With National Digital Health Mission(NDHM), government envisions to improve digital health infra, facilitating quality and accessible healthcare services to people at large. Though objective seems to be right, there are challenges which need to be fine tuned to leverage it in best possible manner. Interoperability, data security are some of the key challenges. Here are viewpoints of our experts, who talk at length on various facets of NDHM.
Akash Karmakar, Partner, Law Offices of Panag & Babu :
The National Digital Health Mission attempts to create an integrated digital system whereby every Indian citizen will have unique health identifiers, which will be matched to their digitised health records. While it is an ambitious plan, it raises questions of data security, compulsion to register for yet another unique identity which is separate of the UIDAI’s purview, and expecting that digitization of health records can be done without building secure digital infrastructure.
While on one hand, unorganized health records often result in poor delivery of centralized healthcare services and poor consistency of government healthcare for the same person, if they relocate across India, it is this very data that becomes a prime target for data theft when structured and centralized owing to the value of such data.
There are two key concerns that people have with respect to the NDHM. Firstly, neither government nor private healthcare can be predicated on a person obtaining a unique health identifier. If this is the premise, no consents or data ‘voluntarily’ obtained would be free or informed since the person’s ability to access healthcare is being held ransom. Secondly, an additional identifier over and above the AADHAAR rather than being based on AADHAAR data is duplicative and raises questions about why the AADHAAR data is not being relied upon.
If the NDHM allows for inter-hospital data sharing, this should be permitted only for the purpose of treating a person enrolled in the NDHM and for associated purposes (such as conducting pathological tests etc.). Such data should not be permitted for any other purpose. Even if anonymized, this data would retain its sensitive nature according to the non-personal data governance framework. Accordingly, there should be strict enforcement of the purpose limitation of such information, and other than for ‘view access’, ability to download this data on the device, rather than have this on a centralized cloud server, and sharing of such data should not be permitted to prevent misuse or leakage of such data.
The government will inevitably have to set up telemedicine centres where traditional healthcare services are scarce or there is a skewed doctor-patient ratio. While there has been low broadband internet penetration, most of India has wireless internet coverage and the ubiquity of 3G and 4G cellular services has provided the last mile connectivity which traditional brick and mortar infrastructure has failed to do. Relying on the digitization of health records (especially when most patients have to go to larger cities for complex treatments) is the only way that last mile healthcare infrastructure can be achieved, albeit with telemedicine.

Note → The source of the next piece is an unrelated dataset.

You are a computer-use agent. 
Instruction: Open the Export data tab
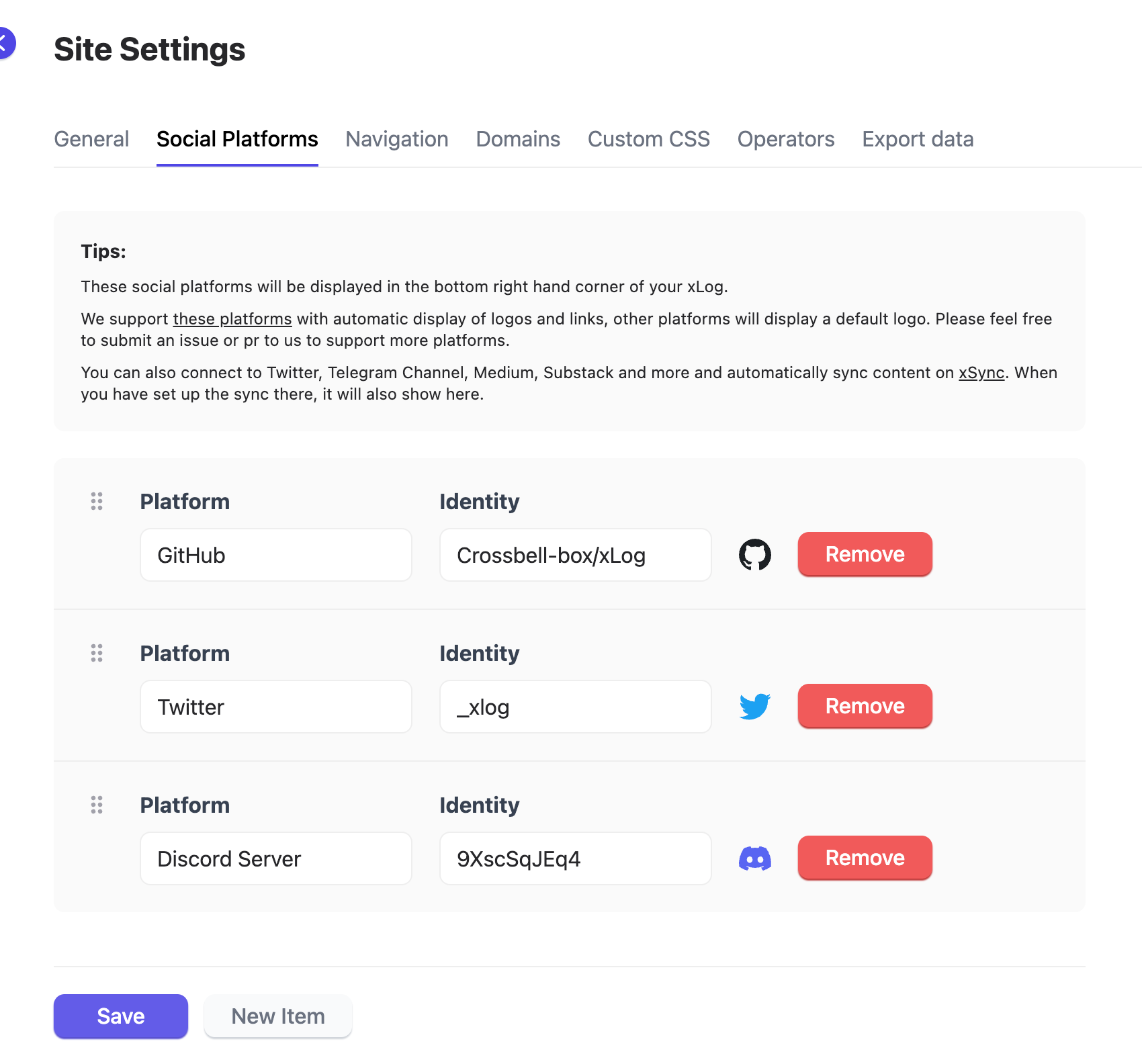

Charu Sehgal, Partner and Life sciences and Healthcare Industry Leader, Deloitte India
The launch of NDHM can be a very significant development in moving India’s Healthcare to the next level. Apart from the obvious advantage of convenience for the patient, given that s/he will not need to store and carry old records, it will be a boon for those who relocate for work. Given that remote doctor consultation will continue even after the pandemic ends, the digital access to patient data can be a game-changer leading to a more effective diagnosis. Most importantly, this will improve access by providing a big boost to consultation through telemedicine with specialist doctors for patients in smaller towns and remote locations. Providing a unique identification to doctors as well as health facilities can lead to streamlining several issues of quality and accountability. Data confidentiality will of course need to be ensured.”
Anupama Joshi, Partner, Deloitte India
The announcement of the National Digital Health Mission including a unique health ID card for every citizen is a well-timed and welcome move. It has the potential of changing the way healthcare is accessed in the country putting the consumer at the centre and in control. Traditionally healthcare has been lagging behind in its digital footprint as compared to other consumer sectors such as e-commerce and often this has been due to the resistance within the healthcare community. The COVID-19 has accelerated the journey towards digital healthcare bringing great opportunities to telemedicine, home healthcare, e- pharmacies, home collection etc. The government has facilitated this journey with its issue of telemedicine guidelines during the pandemic and its opportune partnerships with health start-ups, health IT firms and healthcare providers across the country for fighting against the pandemic.
While the government has announced an opt in policy for citizens as well as healthcare service providers, the success of India’s digital healthcare journey will be marked by the ability of the government to ensure the announcement and roll out of well understood data protection policies governing privacy of patient data. It will also have to ensure that data storage is cyber secure and increasing number of non-government hospitals, diagnostics firms, pharmacies, home care and other non-traditional providers find a great value proposition in coming on Board India’s digital healthcare platform.